> _Exercise brief_
Continue the worked solution on balancing chemical equations below from the point where it stops.
--- BEGIN Selection ---
Answer
(a) 2N$_2$H$_{4}$ + N$_2$O$_4$ ➔ 3N$_2$ + 4H$_2$O
(b) 2F$_2$ + 2H$_2$O ➔ 4HF + O$_2$
(c) Na$_2$O + H$_2$O ➔ 2NaOH
Work Step by Step
(a) N$_2$H$_{4}$ + N$_2$O$_4$ ➔ N$_2$ + H$_2$O
We first look at the nitrogen atoms. We have 4 on the left and 2 on the right. We add a 2 in front of the N$_2$ to balance the nitrogen.
N$_2$H$_{4}$ + N$_2$O$_4$ ➔ 2N$_2$ + H$_2$O
We now look at the hydrogen atoms. We have 4 on the left and 2 on the right. We place a 2 in front of the H$_2$O on the left side to balance the hydrogen.
N$_2$H$_{4}$ + N$_2$O$_4$ ➔ 2N$_2$ + 2H$_2$O
Finally, we look at the oxygen atoms. We have 4 on the left and 2 on the right. If we replace the 2 in front of the H$_2$O with a 4. The oxygen atoms are balanced.
N$_2$H$_{4}$ + N$_2$O$_4$ ➔ 2N$_2$ + 4H$_2$O
The hydrogen are now out of balance. We have 4 on the left and 8 on the right. Let's place a 2 in front of N$_2$H$_{4}$.
2N$_2$H$_{4}$ + N$_2$O$_4$ ➔ 2N$_2$ + 4H$_2$O
The nitrogen are now out of balance. We have 6 on the left and 4 on the right. If we change the 2 to a 3 in front of 2N$_2$, then the nitrogen will be balanced.
2N$_2$H$_{4}$ + N$_2$O$_4$ ➔ 3N$_2$ + 4H$_2$O
Now let's check the numbers of atoms in the reactants and the products.
Reactants/Products:
nitrogen: 6/6
hydrogen: 8/8
oxygen: 4/4
(b) F$_2$ + H$_2$O ➔ HF + O$_2$
We look first at the hydrogen atoms. We have 2 on the left and 1 on the right. We add 2 as a coefficient in front of the HF on the right to balance the hydrogen atoms.
F$_2$ + H$_2$O ➔ 2HF + O$_2$
We now look at the oxygen atoms. We have 1 on the left and 2 on the right. If we add a 2 in front of the H$_2$O on the left, then we balance the oxygen atoms.
--- END Selection ---
--- BEGIN Data excerpts ---
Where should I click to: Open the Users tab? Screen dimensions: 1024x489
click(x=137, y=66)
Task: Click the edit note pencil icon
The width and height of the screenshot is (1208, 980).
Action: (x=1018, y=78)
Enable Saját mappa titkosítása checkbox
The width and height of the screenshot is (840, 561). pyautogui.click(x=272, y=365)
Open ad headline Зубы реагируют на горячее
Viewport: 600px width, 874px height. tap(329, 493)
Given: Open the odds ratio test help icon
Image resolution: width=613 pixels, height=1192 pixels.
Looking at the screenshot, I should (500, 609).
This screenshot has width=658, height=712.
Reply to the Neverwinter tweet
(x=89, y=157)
--- END Data excerpts ---
> _Exercise result_
F$_2$ + 2H$_2$O ➔ 2HF + O$_2$
However, now we have an imbalance of hydrogen atoms: 4 on the left and 2 on the right. Let's change the coefficient in front of HF from a 2 to a 4.
F$_2$ + 2H$_2$O ➔ 4HF + O$_2$
Finally, we look at the fluorine atoms. We have 2 on the left and 4 on the right. Let's add a 2 in front of F$_2$ to balance the fluorine atoms.
2F$_2$ + 2H$_2$O ➔ 4HF + O$_2$
Now let's check the numbers of atoms in the reactants and the products.
Reactants/Products:
fluorine: 4/4
hydrogen: 4/4
oxygen: 2/2
(c) Na$_2$O + H$_2$O ➔ NaOH
We first look at the sodium atoms. We have 2 on the left and 1 on the right. If we add a 2 in front of NaOH, we will be balanced with respect to sodium.
Na$_2$O + H$_2$O ➔ 2NaOH
We now look at the hydrogen atoms. We have 2 on the left and 2 on the right. We are balanced in terms of hydrogen.
Next, we look at the oxygen atoms. We have 2 on the left and 2 on the right. We are balanced in terms of oxygen.
Now let's check the numbers of atoms in the reactants and the products.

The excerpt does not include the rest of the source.